Bi-encoder and cross-encoder model

The possibilities offered by generative models are enormous, as evidenced by the success of OpenAI and its flagship product, ChatGPT. Generative models based on transformer architecture are on par with humans in terms of content creation, whether in the form of text, images, or more complex animations. Despite their powerful generative capabilities, they have one fundamental drawback: updating information in these models. When querying such a model for information from the everyday world that goes beyond the training set, it is virtually impossible for the model to provide the correct answer. One solution to this problem is an approach based on Retrieval Augmented Generation (RAG).

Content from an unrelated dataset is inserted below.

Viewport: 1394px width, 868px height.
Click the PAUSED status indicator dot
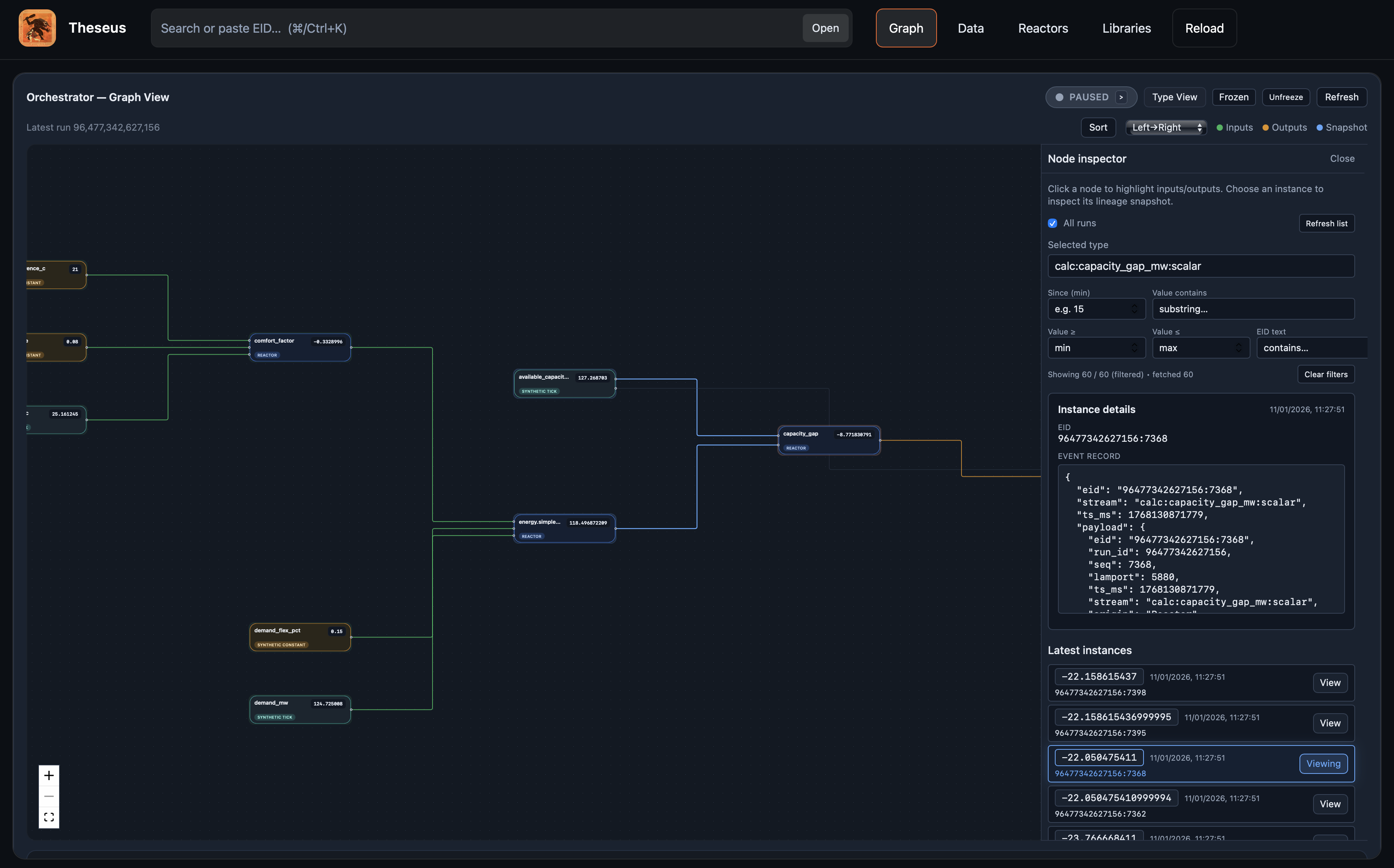[x=1060, y=98]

Retrieval Augmented Generation

The idea behind RAG is to separate the information layer from the generative model. The information layer is a form of database where information is stored, while the generative model is used to provide answers based on information retrieved from the database. What does this approach offer? A lot. 😉

It introduces a breakthrough in NLP, where the previously used Retrieval Information approaches (replaced by new mechanisms), combined with well-functioning generative models, are able to provide the latest information. Since this information is stored in a database, it can be updated on an ongoing basis. When a piece of information becomes outdated, it can simply be removed from the database. As a result, when providing an answer, the generative model will not receive this information as context for its response, which will limit the model’s hallucinations.

Machinery

So what is needed to implement the RAG approach? In the simplest case, it is a few mechanisms:

a mechanism that convert text into vector form (hereinafter referred to as an embedder);
a database that allows indexed texts to be stored and searched (e.g., Milvus);
a generative model that will provide answers based on the context provided (e.g., LLama3 from MetaAI).

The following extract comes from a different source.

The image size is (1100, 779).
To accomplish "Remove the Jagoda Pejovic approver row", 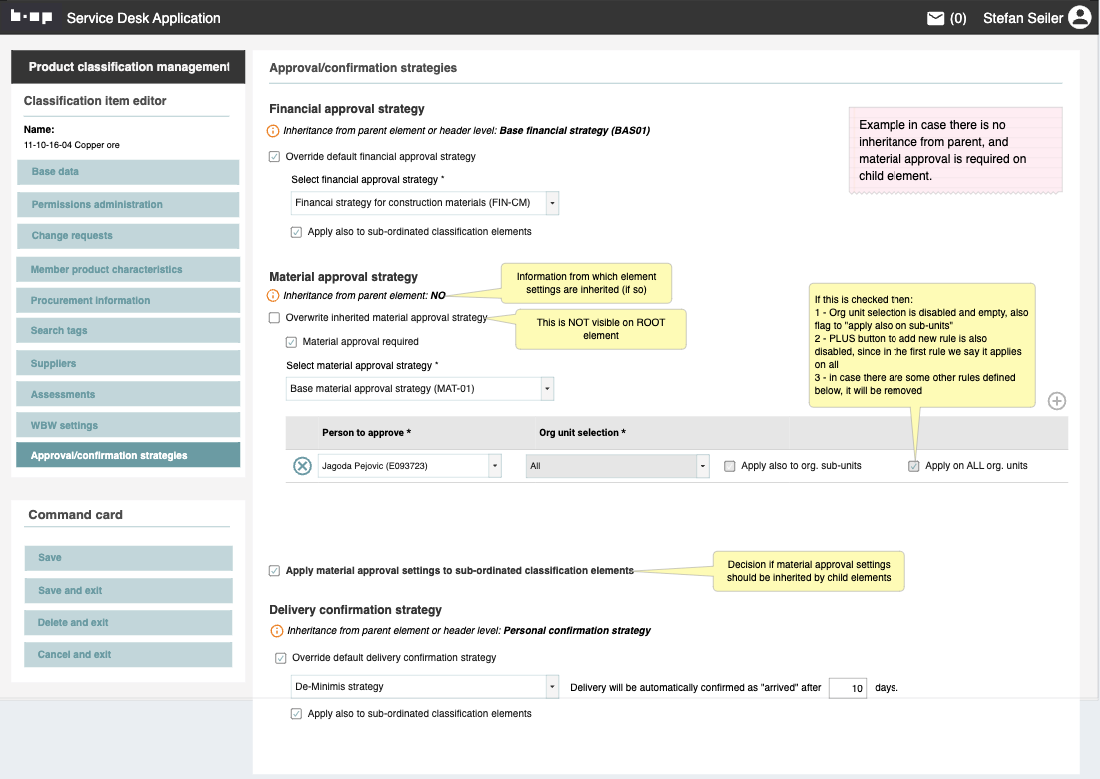I will tap(302, 466).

In more complex cases, not only the information retrieval process is controlled, but also the collection of texts returned by the search engine.

Embedder and reranker model

In today’s post, we would like to present our two models. The first one is an embedder, that can be used to transform text into vector form. The second one is a mechanism that reranking the results returned by a semantic search engine. The technical difference between an embedder (bi-encoder) and a reranker (cross-encoder) is very well presented in this article. In a nutshell: we train the bi-encoder model on a semantic similarity process, where the evaluation function is the indicated semantic distance, in our case the cosine angle measure. In the case of a cross-encoder, the model is trained on the value of the loss function, resulting from the correlation of the model’s responses to the test set.

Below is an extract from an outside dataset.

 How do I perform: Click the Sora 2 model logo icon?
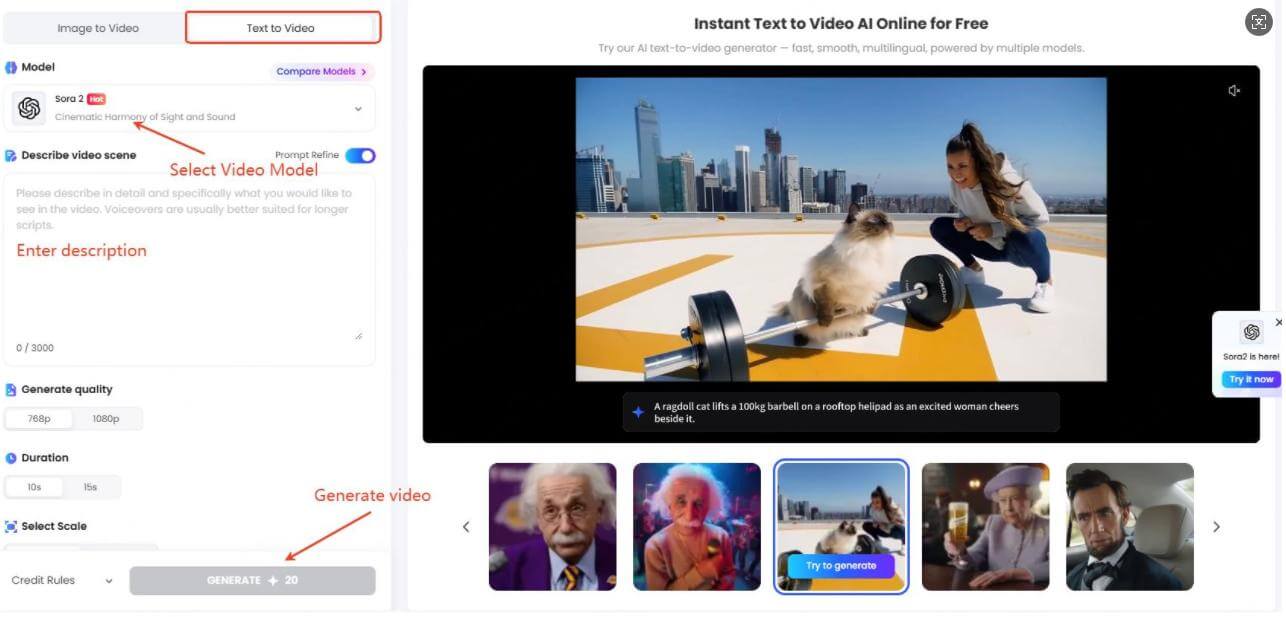coord(27,106)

We used the sentence-transformers library to build these models. The loss function for the bi-encoder model is the cosine distance, and for the cross-encoder it is CECorrelationEvaluator. As a dataset, we used existing information retrieval datasets, e.g., ipipan/maupqa, which we enriched with our radlab/polish-sts-dataset. Of course, in both cases, these datasets had to be transformed accordingly and adapted to the problem of training the bi-encoder and cross-encoder.

“bi-encoder”

The bi-encoder model trained for 1 day and 9 hours on a single NVIDIA GeForce RTX 4090 card. The Pearson and Spearman correlation values, measured on the evaluation set, are as follows:

What is most interesting from our perspective is the correlation for Cosine-Similariy. The correlation values are high, and in both cases, they can be interpreted as a strong and fairly strong correlation. This means that the model’s responses strongly correlate with the test data. The published bi-encoder model has an averaged pooling layer. It can be used to create embeddings from text and compare them semantically. Link to the model on huggigface: radlab/polish-bi-encoder-mean.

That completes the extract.